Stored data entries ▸
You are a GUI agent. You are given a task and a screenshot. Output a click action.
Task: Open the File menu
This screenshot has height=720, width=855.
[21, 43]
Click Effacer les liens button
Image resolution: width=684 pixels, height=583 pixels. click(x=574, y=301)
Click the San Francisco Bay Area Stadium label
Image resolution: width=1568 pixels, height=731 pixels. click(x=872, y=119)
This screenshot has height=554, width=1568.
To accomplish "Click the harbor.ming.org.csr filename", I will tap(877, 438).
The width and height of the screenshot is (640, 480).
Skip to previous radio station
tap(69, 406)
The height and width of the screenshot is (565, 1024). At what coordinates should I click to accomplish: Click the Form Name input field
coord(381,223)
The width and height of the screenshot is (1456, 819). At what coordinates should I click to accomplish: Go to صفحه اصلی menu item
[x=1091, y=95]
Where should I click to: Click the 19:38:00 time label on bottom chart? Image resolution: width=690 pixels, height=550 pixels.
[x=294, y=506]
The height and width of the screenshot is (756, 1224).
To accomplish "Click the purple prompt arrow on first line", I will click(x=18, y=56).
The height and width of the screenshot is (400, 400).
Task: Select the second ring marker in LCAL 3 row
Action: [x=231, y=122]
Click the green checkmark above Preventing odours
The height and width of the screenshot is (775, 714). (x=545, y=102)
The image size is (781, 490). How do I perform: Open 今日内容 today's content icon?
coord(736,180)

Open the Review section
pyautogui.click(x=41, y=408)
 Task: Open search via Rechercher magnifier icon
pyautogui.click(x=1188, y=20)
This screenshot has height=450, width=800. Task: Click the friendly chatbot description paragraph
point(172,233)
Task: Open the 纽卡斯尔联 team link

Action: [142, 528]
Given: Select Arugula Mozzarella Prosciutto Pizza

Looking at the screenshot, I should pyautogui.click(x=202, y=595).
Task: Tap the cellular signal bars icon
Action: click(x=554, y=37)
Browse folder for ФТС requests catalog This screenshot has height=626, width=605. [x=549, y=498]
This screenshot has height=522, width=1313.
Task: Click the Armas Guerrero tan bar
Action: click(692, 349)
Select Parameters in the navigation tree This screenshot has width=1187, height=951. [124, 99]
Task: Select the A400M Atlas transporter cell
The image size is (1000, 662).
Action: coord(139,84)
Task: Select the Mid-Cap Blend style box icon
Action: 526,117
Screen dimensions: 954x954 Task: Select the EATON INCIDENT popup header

PROBLEM REQUIREMENTS ▸
Make an exact copy of the data above.

ANSWER TO THIS TASK ▸
You are a GUI agent. You are given a task and a screenshot. Output a click action.
Task: Open the File menu
This screenshot has height=720, width=855.
[21, 43]
Click Effacer les liens button
Image resolution: width=684 pixels, height=583 pixels. click(x=574, y=301)
Click the San Francisco Bay Area Stadium label
Image resolution: width=1568 pixels, height=731 pixels. click(x=872, y=119)
This screenshot has height=554, width=1568.
To accomplish "Click the harbor.ming.org.csr filename", I will tap(877, 438).
The width and height of the screenshot is (640, 480).
Skip to previous radio station
tap(69, 406)
The height and width of the screenshot is (565, 1024). At what coordinates should I click to accomplish: Click the Form Name input field
coord(381,223)
The width and height of the screenshot is (1456, 819). At what coordinates should I click to accomplish: Go to صفحه اصلی menu item
[x=1091, y=95]
Where should I click to: Click the 19:38:00 time label on bottom chart? Image resolution: width=690 pixels, height=550 pixels.
[x=294, y=506]
The height and width of the screenshot is (756, 1224).
To accomplish "Click the purple prompt arrow on first line", I will click(x=18, y=56).
The height and width of the screenshot is (400, 400).
Task: Select the second ring marker in LCAL 3 row
Action: [x=231, y=122]
Click the green checkmark above Preventing odours
The height and width of the screenshot is (775, 714). (x=545, y=102)
The image size is (781, 490). How do I perform: Open 今日内容 today's content icon?
coord(736,180)

Open the Review section
pyautogui.click(x=41, y=408)
 Task: Open search via Rechercher magnifier icon
pyautogui.click(x=1188, y=20)
This screenshot has height=450, width=800. Task: Click the friendly chatbot description paragraph
point(172,233)
Task: Open the 纽卡斯尔联 team link

Action: [142, 528]
Given: Select Arugula Mozzarella Prosciutto Pizza

Looking at the screenshot, I should pyautogui.click(x=202, y=595).
Task: Tap the cellular signal bars icon
Action: click(x=554, y=37)
Browse folder for ФТС requests catalog This screenshot has height=626, width=605. [x=549, y=498]
This screenshot has height=522, width=1313.
Task: Click the Armas Guerrero tan bar
Action: click(692, 349)
Select Parameters in the navigation tree This screenshot has width=1187, height=951. [124, 99]
Task: Select the A400M Atlas transporter cell
The image size is (1000, 662).
Action: coord(139,84)
Task: Select the Mid-Cap Blend style box icon
Action: 526,117
Screen dimensions: 954x954 Task: Select the EATON INCIDENT popup header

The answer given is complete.